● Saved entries
○ ○ ○ ○ ○ ○ ○

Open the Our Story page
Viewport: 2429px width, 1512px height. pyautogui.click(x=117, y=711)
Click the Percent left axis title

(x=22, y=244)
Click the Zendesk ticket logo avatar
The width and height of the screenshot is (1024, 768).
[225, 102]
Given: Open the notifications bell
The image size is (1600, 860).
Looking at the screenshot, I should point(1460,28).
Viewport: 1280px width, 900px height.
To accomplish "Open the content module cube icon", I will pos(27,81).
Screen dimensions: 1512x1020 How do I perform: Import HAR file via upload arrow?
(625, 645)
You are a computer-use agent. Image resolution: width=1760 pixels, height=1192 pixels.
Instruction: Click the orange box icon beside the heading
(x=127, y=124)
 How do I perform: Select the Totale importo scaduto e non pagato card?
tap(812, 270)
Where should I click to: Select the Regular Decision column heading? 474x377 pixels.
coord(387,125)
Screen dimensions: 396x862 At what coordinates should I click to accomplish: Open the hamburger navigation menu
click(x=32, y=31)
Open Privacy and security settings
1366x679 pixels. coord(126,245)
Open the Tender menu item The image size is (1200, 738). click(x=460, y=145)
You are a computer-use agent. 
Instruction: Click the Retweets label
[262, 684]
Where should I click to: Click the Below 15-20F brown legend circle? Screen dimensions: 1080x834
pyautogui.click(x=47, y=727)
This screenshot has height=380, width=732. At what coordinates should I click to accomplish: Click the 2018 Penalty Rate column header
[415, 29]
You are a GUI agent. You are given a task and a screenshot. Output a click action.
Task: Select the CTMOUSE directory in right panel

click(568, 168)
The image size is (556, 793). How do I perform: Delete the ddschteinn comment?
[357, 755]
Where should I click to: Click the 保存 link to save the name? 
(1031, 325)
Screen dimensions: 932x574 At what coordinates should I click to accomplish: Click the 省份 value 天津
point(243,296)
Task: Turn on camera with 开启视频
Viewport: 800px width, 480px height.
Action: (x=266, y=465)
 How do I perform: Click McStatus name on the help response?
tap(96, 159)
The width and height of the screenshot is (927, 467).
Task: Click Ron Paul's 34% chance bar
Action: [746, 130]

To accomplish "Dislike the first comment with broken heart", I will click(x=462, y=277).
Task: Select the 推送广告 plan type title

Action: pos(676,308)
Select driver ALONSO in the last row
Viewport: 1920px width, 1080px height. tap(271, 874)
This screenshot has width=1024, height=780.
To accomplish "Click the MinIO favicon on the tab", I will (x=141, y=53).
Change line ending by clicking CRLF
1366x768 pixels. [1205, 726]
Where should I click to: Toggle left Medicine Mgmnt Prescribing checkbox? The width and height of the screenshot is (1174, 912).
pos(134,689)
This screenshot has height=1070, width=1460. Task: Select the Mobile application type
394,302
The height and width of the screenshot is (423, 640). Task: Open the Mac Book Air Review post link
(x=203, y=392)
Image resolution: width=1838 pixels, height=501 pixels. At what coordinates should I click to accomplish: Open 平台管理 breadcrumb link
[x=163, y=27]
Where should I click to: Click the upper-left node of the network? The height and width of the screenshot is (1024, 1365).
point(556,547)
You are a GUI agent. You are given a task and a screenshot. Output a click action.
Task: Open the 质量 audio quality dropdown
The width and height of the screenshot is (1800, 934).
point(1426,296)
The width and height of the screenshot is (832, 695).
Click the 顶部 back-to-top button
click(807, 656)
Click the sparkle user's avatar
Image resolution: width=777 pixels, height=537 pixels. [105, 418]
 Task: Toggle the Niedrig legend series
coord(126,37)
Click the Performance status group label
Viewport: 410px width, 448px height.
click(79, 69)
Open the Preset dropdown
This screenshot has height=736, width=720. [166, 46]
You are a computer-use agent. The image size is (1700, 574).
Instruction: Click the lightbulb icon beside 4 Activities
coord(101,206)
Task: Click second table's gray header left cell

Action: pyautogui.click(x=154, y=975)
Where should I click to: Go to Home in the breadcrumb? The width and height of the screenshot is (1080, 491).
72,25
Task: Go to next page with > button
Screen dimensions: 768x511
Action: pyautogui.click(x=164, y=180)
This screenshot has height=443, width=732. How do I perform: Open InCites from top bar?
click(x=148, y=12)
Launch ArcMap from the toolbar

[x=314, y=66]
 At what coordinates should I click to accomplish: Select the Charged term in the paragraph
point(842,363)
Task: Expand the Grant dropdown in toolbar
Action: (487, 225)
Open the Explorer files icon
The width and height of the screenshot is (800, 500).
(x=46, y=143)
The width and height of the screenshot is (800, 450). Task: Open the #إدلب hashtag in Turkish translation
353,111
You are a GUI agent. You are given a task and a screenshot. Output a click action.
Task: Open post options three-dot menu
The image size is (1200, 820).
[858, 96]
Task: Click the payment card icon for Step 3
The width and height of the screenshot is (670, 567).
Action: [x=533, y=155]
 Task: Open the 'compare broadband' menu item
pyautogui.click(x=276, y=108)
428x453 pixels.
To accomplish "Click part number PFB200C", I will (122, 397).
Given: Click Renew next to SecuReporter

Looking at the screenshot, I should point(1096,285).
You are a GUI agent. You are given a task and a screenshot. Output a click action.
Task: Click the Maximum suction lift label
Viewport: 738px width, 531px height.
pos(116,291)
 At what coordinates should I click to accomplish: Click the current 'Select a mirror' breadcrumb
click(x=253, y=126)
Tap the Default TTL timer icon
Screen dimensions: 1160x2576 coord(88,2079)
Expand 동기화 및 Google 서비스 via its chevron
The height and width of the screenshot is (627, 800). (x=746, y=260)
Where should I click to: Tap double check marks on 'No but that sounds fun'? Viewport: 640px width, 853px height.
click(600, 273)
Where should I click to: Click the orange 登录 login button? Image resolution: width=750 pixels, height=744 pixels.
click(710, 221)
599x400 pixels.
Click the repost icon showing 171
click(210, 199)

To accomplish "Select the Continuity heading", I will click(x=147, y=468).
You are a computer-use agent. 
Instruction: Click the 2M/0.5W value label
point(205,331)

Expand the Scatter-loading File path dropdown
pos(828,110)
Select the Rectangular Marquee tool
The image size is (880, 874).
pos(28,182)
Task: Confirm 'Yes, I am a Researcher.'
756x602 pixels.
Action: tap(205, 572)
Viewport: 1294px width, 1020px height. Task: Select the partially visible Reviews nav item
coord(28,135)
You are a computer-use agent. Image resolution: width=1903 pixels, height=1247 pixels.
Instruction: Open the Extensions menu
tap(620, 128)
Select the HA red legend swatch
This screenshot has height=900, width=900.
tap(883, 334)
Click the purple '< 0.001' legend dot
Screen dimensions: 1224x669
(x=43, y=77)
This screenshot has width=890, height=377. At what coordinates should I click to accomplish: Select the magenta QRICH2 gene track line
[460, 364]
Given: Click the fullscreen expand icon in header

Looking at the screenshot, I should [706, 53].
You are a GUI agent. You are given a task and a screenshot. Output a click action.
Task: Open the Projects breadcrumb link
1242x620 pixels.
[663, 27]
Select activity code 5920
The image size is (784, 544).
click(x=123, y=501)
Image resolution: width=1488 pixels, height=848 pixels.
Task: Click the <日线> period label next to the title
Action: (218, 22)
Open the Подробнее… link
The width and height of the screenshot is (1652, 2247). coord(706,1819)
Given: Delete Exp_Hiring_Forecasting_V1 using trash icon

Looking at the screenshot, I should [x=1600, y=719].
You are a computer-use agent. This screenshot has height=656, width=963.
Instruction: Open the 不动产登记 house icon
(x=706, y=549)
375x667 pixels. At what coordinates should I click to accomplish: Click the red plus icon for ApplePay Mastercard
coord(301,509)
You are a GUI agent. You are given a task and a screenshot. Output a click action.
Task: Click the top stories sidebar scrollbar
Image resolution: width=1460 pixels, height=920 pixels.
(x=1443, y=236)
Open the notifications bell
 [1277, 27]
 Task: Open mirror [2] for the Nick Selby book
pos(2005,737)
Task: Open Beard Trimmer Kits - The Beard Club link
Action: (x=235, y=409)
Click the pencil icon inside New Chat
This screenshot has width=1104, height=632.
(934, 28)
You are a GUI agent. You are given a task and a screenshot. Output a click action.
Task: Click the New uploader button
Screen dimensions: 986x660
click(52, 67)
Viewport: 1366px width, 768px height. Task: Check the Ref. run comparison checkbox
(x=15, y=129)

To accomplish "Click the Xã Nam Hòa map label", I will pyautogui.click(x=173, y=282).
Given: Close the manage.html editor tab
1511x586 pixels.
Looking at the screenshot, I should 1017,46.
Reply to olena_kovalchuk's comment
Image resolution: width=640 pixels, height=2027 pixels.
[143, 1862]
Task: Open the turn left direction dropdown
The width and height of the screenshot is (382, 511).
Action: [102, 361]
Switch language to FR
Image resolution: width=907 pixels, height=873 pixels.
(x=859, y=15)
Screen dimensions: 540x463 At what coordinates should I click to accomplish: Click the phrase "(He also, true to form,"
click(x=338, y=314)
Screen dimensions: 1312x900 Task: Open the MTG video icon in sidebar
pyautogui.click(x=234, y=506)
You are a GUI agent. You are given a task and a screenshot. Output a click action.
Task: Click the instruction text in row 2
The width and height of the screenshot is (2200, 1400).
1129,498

○ ○ ○ ○ ○ ○ ○

● Task requirements
Which of the lines above include the word "with"? Copy each of them.

● Response to the exercise
Task: Turn on camera with 开启视频
To accomplish "Dislike the first comment with broken heart", I will click(x=462, y=277).
Task: Go to next page with > button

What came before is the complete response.